* _PROMPT 1_
Convert the rows, from the start of the rows through the line containing "point(526,46)", into a numbered list, omitting any blank lines.

:::

Reuse tensor

HuiGao-NV · HuiGao-NV · commit 876dd685f707 · 2026-02-26T14:36:09.000Z
Signed-off-by: Hui Gao &lt;huig@nvidia.com&gt;
diff --git a/tensorrt_llm/_torch/compilation/backend.py b/tensorrt_llm/_torch/compilation/backend.py
@@ -24,6 +24,7 @@
 class Backend:
 
     _custom_pass_instances: List[PatternMatcherPass] = None
+    _graph_pool: torch.cuda.MemPool = None
     _graph_pool_handle: tuple[int, int] = None
 
     # Following classes are used to let weakref ref the stream and eventlist objects.
@@ -60,7 +61,8 @@ def __init__(
         inductor_config.enable_auto_functionalized_v2 = False
 
         if Backend._graph_pool_handle is None:
-            Backend._graph_pool_handle = torch.cuda.graph_pool_handle()
+            Backend._graph_pool = torch.cuda.MemPool()
+            Backend._graph_pool_handle = Backend._graph_pool.id
 
         self.match_count = []
 
diff --git a/tensorrt_llm/_torch/memory_buffer_utils.py b/tensorrt_llm/_torch/memory_buffer_utils.py
@@ -79,40 +79,55 @@ def get_buffer(self, tensor_shape: list[int], dtype: torch.dtype,
                 best_fit_block = block
                 smallest_sufficient_size = block.buffer.numel()
 
+        for block in list(candidate_blocks):
+            if not block.is_reserved:
+                if best_fit_block is not None:
+                    if block is not best_fit_block:
+                        # Need to call del BufferBlock.buffer, otherwise memory isn't
+                        # released and OOM may happen.
+                        del block.buffer
+                        candidate_blocks.remove(block)
+                else:
+                    del block.buffer
+                    candidate_blocks.remove(block)
+
         if best_fit_block is not None:
             if reserve_buffer:
+                # A suitable buffer was found, so reuse it.
                 best_fit_block.is_reserved = True
-            # A suitable buffer was found, so reuse it.

:::

* _PROMPT 2_
Answer these questions about the commit diff:
(a) What is the path of the first file modified in the diff?
(b) What class attribute, with what type annotation, is added to the Backend class?
(c) According to the comment in memory_buffer_utils.py, what must be called to avoid memory not being released?

* _Lines of data_
:::

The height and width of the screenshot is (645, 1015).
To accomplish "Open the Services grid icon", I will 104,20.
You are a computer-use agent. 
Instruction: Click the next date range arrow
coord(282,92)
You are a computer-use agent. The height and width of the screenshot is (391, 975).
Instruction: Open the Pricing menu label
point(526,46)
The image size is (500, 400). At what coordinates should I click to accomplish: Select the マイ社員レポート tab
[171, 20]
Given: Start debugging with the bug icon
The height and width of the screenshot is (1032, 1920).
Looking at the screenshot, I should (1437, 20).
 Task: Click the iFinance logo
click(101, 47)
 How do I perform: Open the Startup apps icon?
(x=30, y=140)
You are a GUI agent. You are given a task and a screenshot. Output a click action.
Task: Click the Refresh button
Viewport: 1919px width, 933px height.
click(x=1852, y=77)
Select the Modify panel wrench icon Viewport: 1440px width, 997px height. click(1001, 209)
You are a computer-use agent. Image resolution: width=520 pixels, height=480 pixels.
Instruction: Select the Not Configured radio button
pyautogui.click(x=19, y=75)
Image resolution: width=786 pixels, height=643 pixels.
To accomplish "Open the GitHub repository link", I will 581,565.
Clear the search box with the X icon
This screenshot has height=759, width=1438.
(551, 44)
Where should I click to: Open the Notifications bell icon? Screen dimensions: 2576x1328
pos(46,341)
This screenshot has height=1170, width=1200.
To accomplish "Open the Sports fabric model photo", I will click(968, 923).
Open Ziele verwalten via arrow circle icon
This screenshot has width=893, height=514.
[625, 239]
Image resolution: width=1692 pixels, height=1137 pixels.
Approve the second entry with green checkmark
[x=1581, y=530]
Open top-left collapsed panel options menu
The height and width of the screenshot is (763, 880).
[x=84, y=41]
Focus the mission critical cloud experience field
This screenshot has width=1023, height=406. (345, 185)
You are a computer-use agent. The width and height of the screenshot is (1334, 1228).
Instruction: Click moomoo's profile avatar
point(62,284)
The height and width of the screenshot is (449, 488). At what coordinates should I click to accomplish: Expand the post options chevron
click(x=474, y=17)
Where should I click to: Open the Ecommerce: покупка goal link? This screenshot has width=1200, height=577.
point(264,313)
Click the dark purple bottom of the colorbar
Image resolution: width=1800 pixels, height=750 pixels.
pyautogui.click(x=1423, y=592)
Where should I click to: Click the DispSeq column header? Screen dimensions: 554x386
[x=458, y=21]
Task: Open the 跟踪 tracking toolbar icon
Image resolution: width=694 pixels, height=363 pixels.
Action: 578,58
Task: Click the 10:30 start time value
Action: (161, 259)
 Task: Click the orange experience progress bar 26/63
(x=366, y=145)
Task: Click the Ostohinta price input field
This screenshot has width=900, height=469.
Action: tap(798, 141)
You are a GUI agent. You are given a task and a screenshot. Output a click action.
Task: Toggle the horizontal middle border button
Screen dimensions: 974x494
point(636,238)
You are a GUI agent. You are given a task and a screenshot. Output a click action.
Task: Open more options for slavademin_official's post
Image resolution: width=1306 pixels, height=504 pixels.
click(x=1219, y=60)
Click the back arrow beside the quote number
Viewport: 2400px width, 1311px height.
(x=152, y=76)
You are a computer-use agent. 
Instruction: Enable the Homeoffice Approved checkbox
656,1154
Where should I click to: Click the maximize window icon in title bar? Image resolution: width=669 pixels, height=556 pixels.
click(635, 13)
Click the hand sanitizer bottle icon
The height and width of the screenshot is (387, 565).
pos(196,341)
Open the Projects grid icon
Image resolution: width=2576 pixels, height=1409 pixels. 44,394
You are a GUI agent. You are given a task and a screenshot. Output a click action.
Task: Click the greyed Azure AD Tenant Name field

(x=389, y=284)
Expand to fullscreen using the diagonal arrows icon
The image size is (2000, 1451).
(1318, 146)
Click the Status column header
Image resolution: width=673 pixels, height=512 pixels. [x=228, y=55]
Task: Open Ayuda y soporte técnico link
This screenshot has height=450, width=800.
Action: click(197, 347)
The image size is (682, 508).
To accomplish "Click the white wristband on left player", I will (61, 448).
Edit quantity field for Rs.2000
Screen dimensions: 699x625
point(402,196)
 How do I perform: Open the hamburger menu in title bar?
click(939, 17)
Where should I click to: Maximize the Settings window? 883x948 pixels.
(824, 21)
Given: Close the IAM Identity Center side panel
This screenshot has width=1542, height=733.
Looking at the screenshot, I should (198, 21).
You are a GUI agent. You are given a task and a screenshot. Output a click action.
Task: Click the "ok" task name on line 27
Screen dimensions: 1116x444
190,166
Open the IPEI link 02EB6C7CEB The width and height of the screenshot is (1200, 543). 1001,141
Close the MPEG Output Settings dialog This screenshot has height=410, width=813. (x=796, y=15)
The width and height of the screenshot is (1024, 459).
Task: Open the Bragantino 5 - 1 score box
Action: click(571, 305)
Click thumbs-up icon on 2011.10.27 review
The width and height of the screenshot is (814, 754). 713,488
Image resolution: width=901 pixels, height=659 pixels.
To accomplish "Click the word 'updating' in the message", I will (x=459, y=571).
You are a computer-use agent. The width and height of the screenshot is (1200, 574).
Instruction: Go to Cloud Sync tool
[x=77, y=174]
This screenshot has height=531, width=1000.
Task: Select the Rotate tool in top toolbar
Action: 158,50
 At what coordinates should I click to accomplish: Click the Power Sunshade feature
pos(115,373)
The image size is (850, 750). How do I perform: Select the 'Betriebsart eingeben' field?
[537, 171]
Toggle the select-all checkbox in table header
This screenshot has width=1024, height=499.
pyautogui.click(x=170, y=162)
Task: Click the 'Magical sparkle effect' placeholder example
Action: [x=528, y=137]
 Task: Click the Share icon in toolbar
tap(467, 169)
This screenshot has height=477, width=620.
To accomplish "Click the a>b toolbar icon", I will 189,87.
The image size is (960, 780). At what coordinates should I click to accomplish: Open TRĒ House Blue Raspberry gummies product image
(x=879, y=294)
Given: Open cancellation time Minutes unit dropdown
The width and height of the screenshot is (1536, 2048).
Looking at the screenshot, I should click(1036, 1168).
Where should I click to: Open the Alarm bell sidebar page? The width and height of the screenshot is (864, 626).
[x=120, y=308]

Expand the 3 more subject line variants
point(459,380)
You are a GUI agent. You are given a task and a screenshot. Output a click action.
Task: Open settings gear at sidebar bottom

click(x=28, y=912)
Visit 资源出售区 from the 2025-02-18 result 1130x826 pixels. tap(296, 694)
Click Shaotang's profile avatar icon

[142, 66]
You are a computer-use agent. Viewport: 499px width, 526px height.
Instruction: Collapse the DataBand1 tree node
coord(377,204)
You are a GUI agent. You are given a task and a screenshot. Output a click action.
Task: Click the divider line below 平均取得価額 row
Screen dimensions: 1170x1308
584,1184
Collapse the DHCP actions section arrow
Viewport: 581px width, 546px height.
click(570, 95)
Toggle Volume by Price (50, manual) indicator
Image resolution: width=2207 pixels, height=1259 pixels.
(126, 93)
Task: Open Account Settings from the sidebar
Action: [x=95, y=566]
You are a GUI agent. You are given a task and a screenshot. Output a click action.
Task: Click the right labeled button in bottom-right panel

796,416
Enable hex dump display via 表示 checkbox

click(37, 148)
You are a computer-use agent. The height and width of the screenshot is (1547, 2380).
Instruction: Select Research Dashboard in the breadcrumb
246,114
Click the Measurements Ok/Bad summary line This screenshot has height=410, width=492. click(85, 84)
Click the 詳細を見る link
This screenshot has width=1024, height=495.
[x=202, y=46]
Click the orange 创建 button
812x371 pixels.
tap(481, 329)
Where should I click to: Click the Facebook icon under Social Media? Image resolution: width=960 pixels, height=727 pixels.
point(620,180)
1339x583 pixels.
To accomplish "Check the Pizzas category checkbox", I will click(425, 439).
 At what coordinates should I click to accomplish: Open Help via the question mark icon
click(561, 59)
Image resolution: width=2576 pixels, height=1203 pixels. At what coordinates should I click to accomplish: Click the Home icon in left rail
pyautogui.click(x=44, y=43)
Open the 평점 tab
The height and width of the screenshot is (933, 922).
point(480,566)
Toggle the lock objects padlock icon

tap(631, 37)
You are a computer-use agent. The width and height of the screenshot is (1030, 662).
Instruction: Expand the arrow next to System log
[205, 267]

:::

* _REPLY 1_
1. The height and width of the screenshot is (645, 1015).
2. To accomplish "Open the Services grid icon", I will 104,20.
3. You are a computer-use agent. 
4. Instruction: Click the next date range arrow
5. coord(282,92)
6. You are a computer-use agent. The height and width of the screenshot is (391, 975).
7. Instruction: Open the Pricing menu label
8. point(526,46)

* _REPLY 2_
(a) tensorrt_llm/_torch/compilation/backend.py
(b) _graph_pool, annotated as torch.cuda.MemPool
(c) del BufferBlock.buffer